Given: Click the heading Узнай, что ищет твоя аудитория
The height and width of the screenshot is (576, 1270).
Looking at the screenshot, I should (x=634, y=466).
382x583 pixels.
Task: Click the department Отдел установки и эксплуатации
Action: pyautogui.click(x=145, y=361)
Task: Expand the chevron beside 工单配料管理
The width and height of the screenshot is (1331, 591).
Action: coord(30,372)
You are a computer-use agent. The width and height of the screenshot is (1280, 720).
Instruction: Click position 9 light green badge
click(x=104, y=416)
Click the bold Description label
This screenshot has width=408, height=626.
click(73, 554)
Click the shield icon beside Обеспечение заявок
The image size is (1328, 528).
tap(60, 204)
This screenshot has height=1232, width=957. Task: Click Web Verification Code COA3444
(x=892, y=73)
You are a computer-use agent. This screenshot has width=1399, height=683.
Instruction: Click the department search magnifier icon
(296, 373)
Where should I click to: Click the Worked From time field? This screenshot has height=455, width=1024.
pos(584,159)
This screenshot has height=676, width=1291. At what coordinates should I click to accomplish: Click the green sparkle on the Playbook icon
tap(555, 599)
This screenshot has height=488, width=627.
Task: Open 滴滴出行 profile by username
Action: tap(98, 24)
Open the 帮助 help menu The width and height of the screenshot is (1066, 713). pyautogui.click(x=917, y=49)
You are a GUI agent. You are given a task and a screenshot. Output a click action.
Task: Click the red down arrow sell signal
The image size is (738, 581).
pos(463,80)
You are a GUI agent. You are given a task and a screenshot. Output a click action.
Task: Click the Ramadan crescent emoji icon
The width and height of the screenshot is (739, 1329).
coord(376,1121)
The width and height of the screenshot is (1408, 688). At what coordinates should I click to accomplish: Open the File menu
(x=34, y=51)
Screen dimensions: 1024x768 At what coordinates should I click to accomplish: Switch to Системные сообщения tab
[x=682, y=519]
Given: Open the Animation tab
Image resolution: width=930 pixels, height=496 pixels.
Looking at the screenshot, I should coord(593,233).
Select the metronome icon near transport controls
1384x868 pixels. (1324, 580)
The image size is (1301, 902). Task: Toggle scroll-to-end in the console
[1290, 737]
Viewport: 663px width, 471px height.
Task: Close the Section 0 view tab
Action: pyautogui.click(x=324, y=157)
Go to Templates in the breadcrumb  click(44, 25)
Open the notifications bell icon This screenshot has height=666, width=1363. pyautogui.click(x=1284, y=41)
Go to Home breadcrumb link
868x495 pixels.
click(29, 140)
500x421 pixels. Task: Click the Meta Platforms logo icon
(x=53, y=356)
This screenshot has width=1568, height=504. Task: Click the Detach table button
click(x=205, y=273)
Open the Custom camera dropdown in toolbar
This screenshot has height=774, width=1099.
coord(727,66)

**WHAT IS NEEDED:**
Retype all of the records above without a single alteration.

**WRITTEN REPLY:**
Given: Click the heading Узнай, что ищет твоя аудитория
The height and width of the screenshot is (576, 1270).
Looking at the screenshot, I should (x=634, y=466).
382x583 pixels.
Task: Click the department Отдел установки и эксплуатации
Action: pyautogui.click(x=145, y=361)
Task: Expand the chevron beside 工单配料管理
The width and height of the screenshot is (1331, 591).
Action: coord(30,372)
You are a computer-use agent. The width and height of the screenshot is (1280, 720).
Instruction: Click position 9 light green badge
click(x=104, y=416)
Click the bold Description label
This screenshot has width=408, height=626.
click(73, 554)
Click the shield icon beside Обеспечение заявок
The image size is (1328, 528).
tap(60, 204)
This screenshot has height=1232, width=957. Task: Click Web Verification Code COA3444
(x=892, y=73)
You are a computer-use agent. This screenshot has width=1399, height=683.
Instruction: Click the department search magnifier icon
(296, 373)
Where should I click to: Click the Worked From time field? This screenshot has height=455, width=1024.
pos(584,159)
This screenshot has height=676, width=1291. At what coordinates should I click to accomplish: Click the green sparkle on the Playbook icon
tap(555, 599)
This screenshot has height=488, width=627.
Task: Open 滴滴出行 profile by username
Action: tap(98, 24)
Open the 帮助 help menu The width and height of the screenshot is (1066, 713). pyautogui.click(x=917, y=49)
You are a GUI agent. You are given a task and a screenshot. Output a click action.
Task: Click the red down arrow sell signal
The image size is (738, 581).
pos(463,80)
You are a GUI agent. You are given a task and a screenshot. Output a click action.
Task: Click the Ramadan crescent emoji icon
The width and height of the screenshot is (739, 1329).
coord(376,1121)
The width and height of the screenshot is (1408, 688). At what coordinates should I click to accomplish: Open the File menu
(x=34, y=51)
Screen dimensions: 1024x768 At what coordinates should I click to accomplish: Switch to Системные сообщения tab
[x=682, y=519]
Given: Open the Animation tab
Image resolution: width=930 pixels, height=496 pixels.
Looking at the screenshot, I should coord(593,233).
Select the metronome icon near transport controls
1384x868 pixels. (1324, 580)
The image size is (1301, 902). Task: Toggle scroll-to-end in the console
[1290, 737]
Viewport: 663px width, 471px height.
Task: Close the Section 0 view tab
Action: pyautogui.click(x=324, y=157)
Go to Templates in the breadcrumb  click(44, 25)
Open the notifications bell icon This screenshot has height=666, width=1363. pyautogui.click(x=1284, y=41)
Go to Home breadcrumb link
868x495 pixels.
click(29, 140)
500x421 pixels. Task: Click the Meta Platforms logo icon
(x=53, y=356)
This screenshot has width=1568, height=504. Task: Click the Detach table button
click(x=205, y=273)
Open the Custom camera dropdown in toolbar
This screenshot has height=774, width=1099.
coord(727,66)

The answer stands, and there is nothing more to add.